_Task directions_
Exclude every picture. Output verbatim the lines from the one containing "Task: Click the 添加(A) button" to the end of the data.

_Material for this exercise_
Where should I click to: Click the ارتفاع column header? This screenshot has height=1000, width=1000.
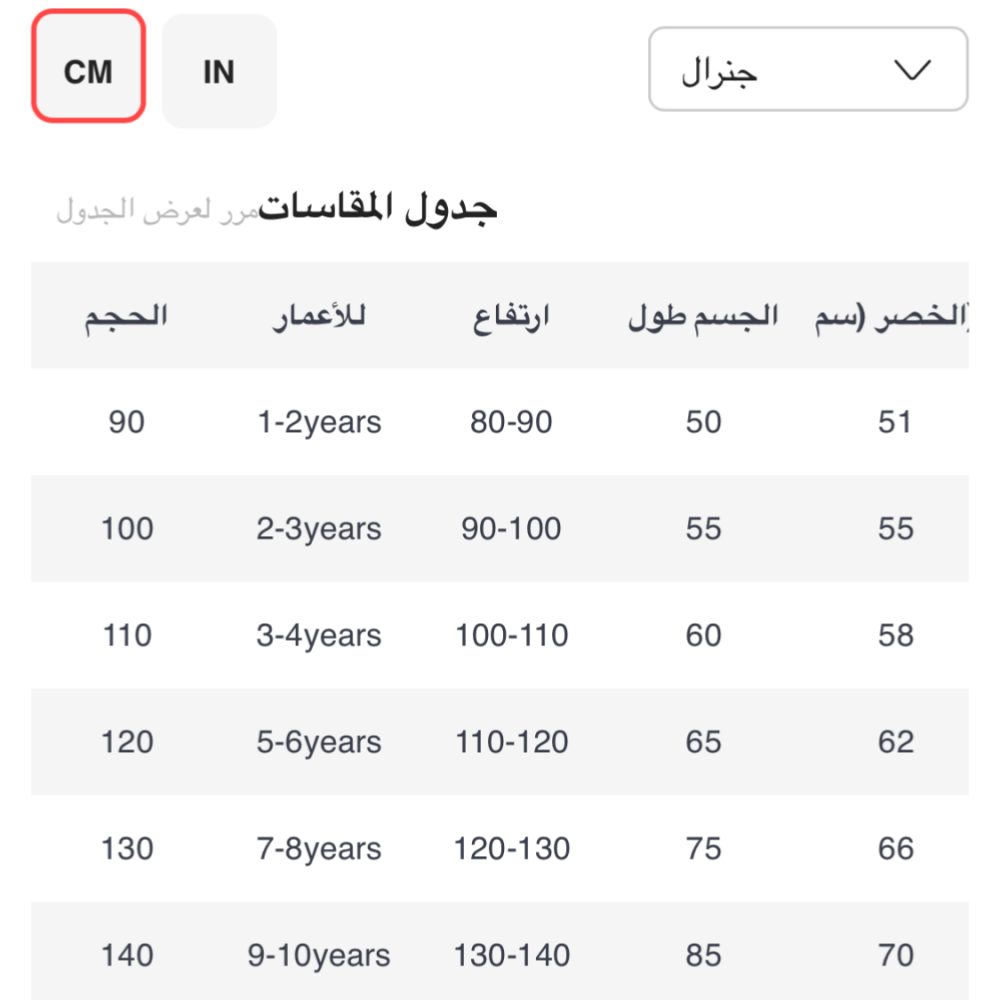tap(511, 317)
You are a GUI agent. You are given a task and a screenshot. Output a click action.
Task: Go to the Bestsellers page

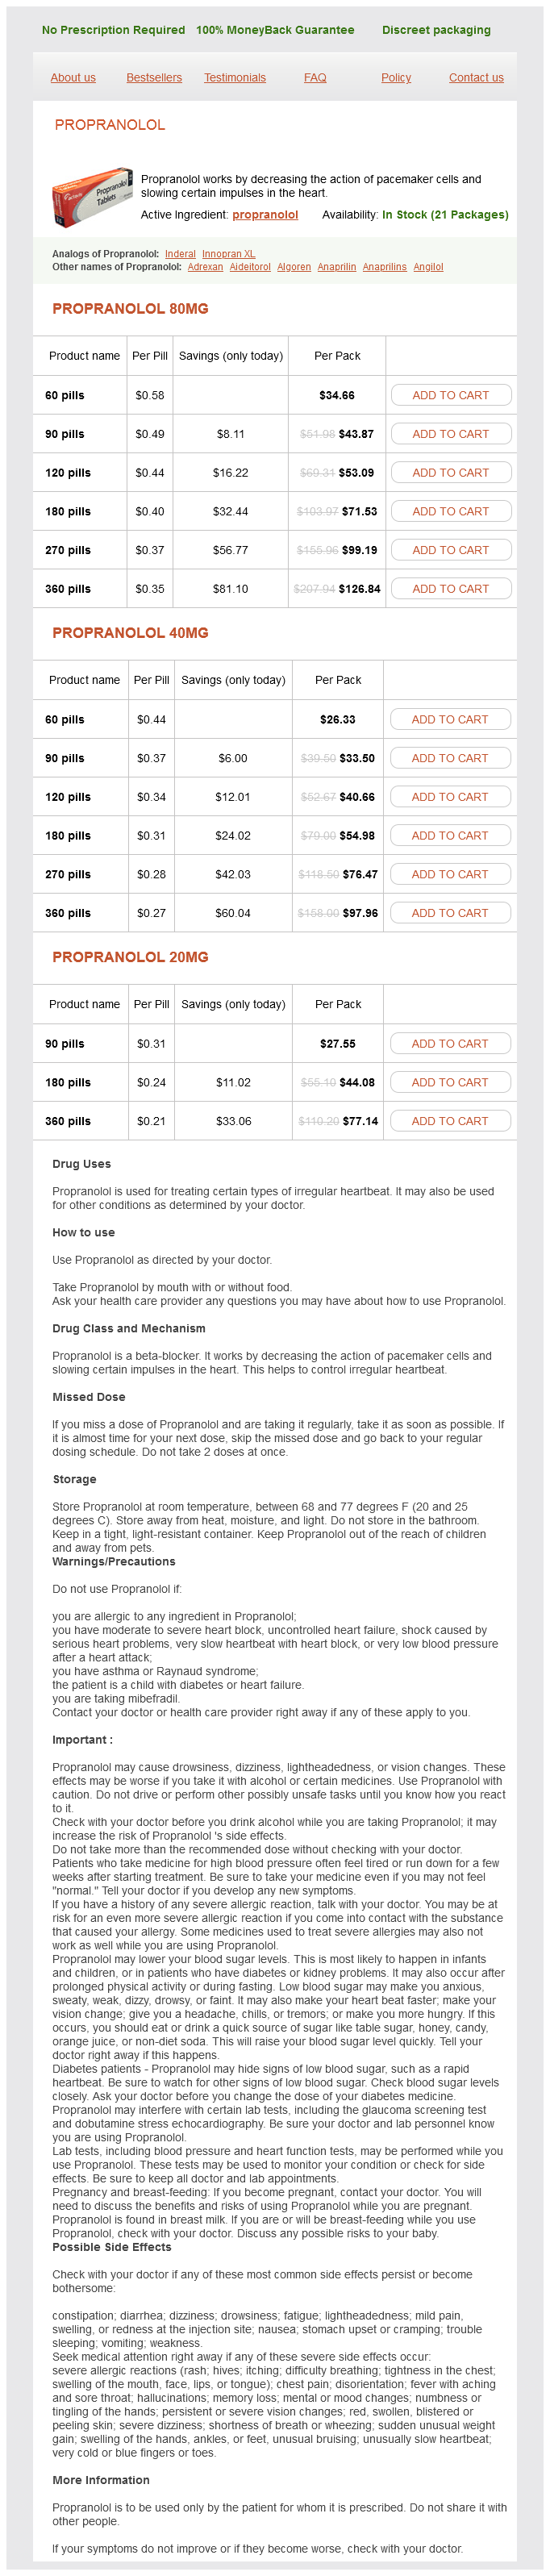154,78
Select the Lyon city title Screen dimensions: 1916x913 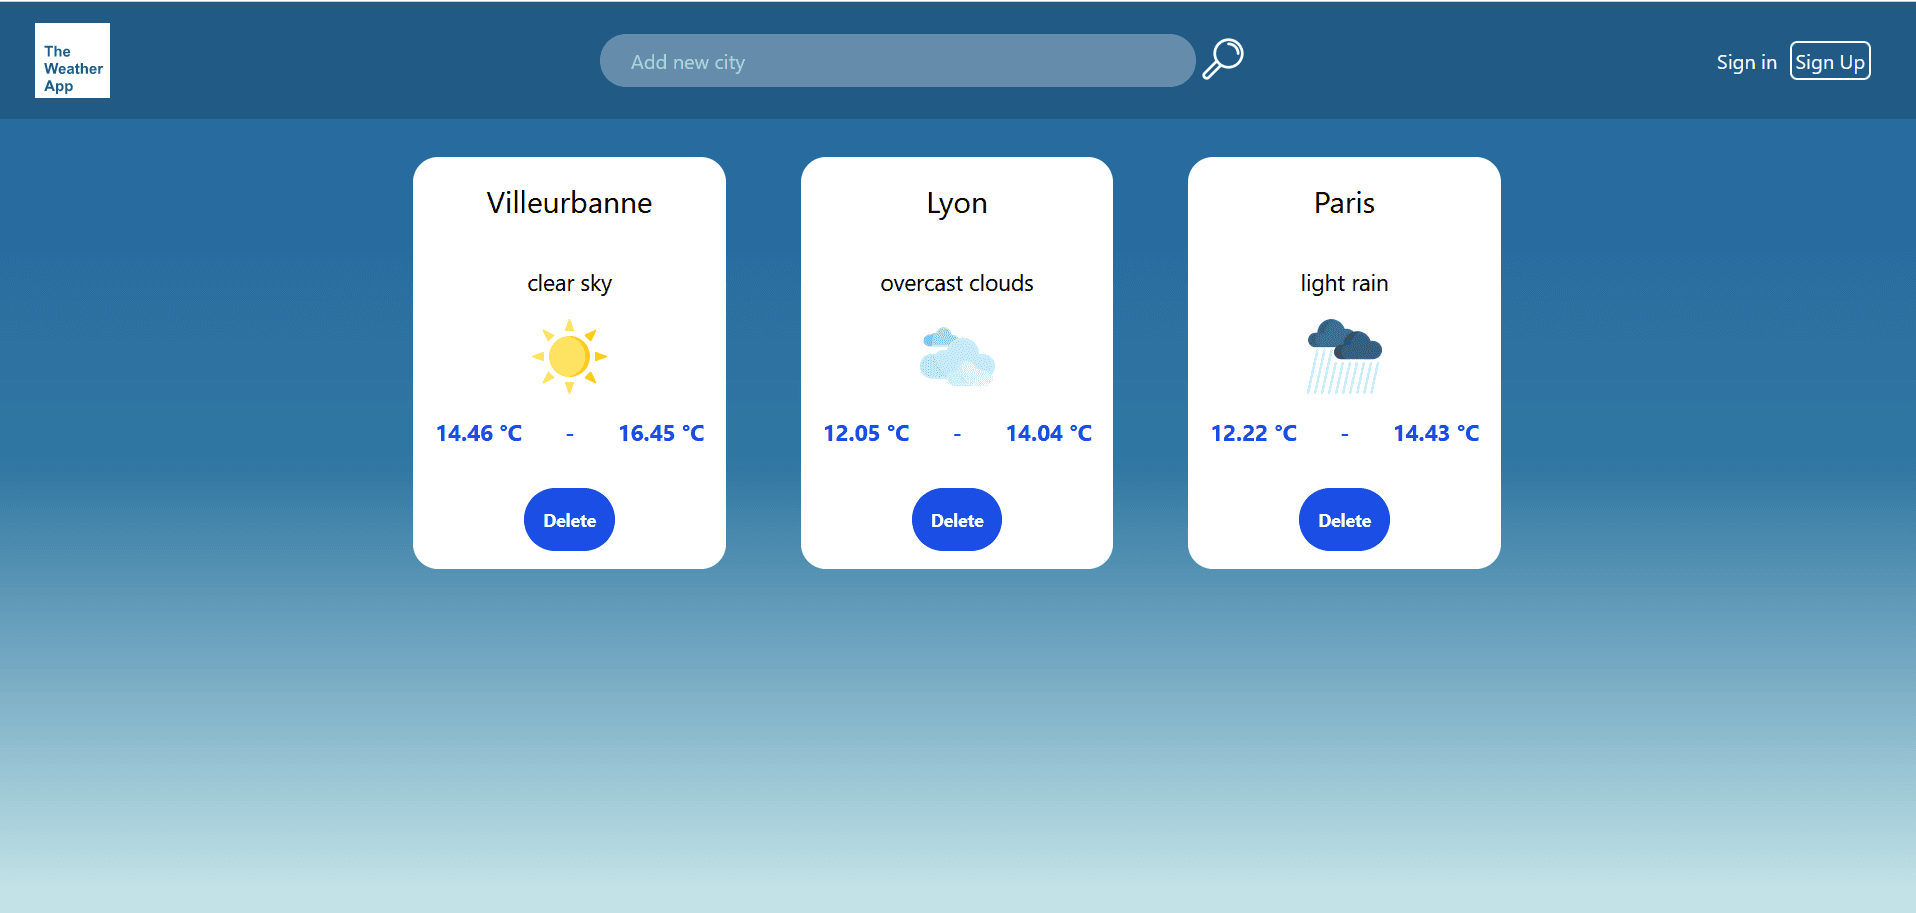(x=957, y=203)
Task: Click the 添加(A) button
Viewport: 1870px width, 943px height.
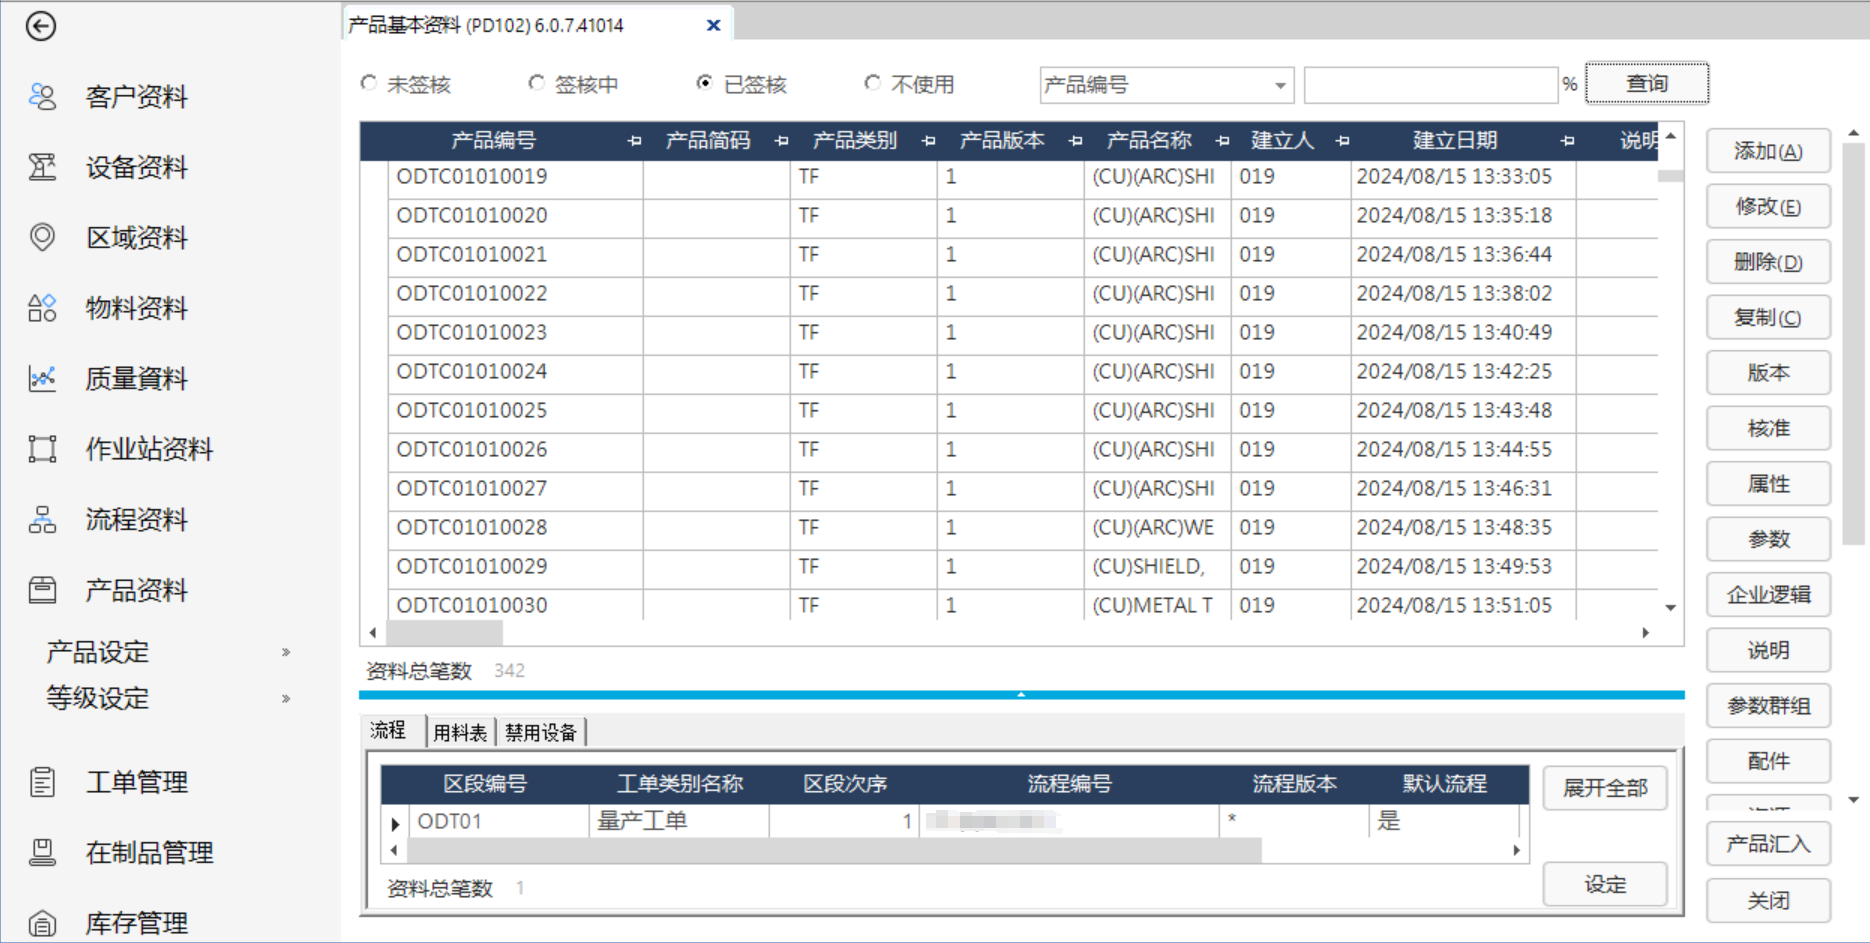Action: 1767,151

_Exercise output_
Task: Click the 添加(A) button
Viewport: 1870px width, 943px height.
Action: 1767,151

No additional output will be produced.